#### Pasaje seleccionado ####

Sucre no murió a nombre de un principio, de
una idea, ni por mano de un partido: su muerte no pesa sino sobre su matador, y
su memoria no infama sino a su tenebroso verdugo.
«Los
gobiernos se han fundado y consolidado en todo tiempo por medio de la cicuta y
el puñal», dijo uno de los asesinos,
echándole al rostro al género humano esta necia calumnia.
El
crimen no puede servir de fundamento a cosa buena en el mundo: la cicuta mata
la filosofía, destruye las virtudes, no funda los gobiernos.
Fedón,
Critón, Cerefón, rodean al maestro agonizante: la Divinidad, casi visible a los
ojos de los discípulos, está derramada en el rostro de ese hombre, el más bello
de los hombres, a despecho de sus imperfecciones.
Ese
corazón siente y palpita aún, esa cabeza piensa y raciocina, esos labios se
agitan en habla dulce y armoniosa.
Dios,
inmortalidad del alma, suerte de la especie humana, vida, tumba son objeto de
su conversación postrera.
El
frío le ha ganado los pies: tiemblan los discípulos, el maestro está impasible.
El
frío le sube a las rodillas: los discípulos se estremecen, el maestro está
sereno.
El
frío le invade la parte superior del cuerpo: los discípulos se exasperan en
ansiedad mortal, el maestro permanece grave e indiferente.
El
frío se apodera del corazón, expira el maestro; los discípulos sueltan el
llanto, llanto sublime que no dejan de oír los hombres después de treinta
siglos: murió el filósofo.
¿Esto es fundar gobiernos, obscuro malvado?

#### Extracto de datos ####

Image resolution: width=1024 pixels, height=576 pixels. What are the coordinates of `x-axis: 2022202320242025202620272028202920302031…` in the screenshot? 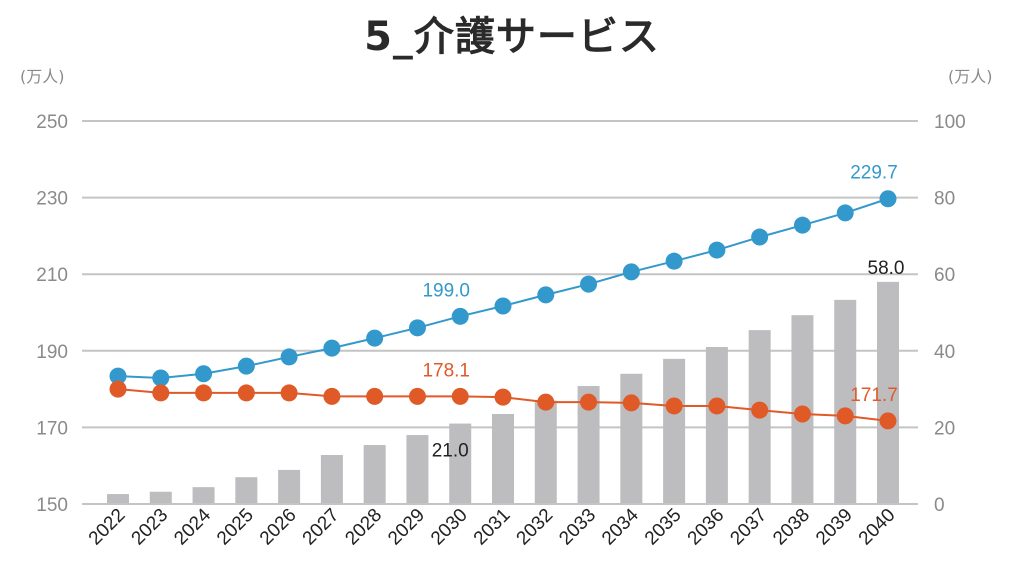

####

**Tarea asignada**. Copie literalmente el fragmento del pasaje seleccionado que empieza en las palabras que contienen «Sucre no murió» y concluye después de «funda los gobiernos.».

**Resultado**.
Sucre no murió a nombre de un principio, de
una idea, ni por mano de un partido: su muerte no pesa sino sobre su matador, y
su memoria no infama sino a su tenebroso verdugo.
«Los
gobiernos se han fundado y consolidado en todo tiempo por medio de la cicuta y
el puñal», dijo uno de los asesinos,
echándole al rostro al género humano esta necia calumnia.
El
crimen no puede servir de fundamento a cosa buena en el mundo: la cicuta mata
la filosofía, destruye las virtudes, no funda los gobiernos.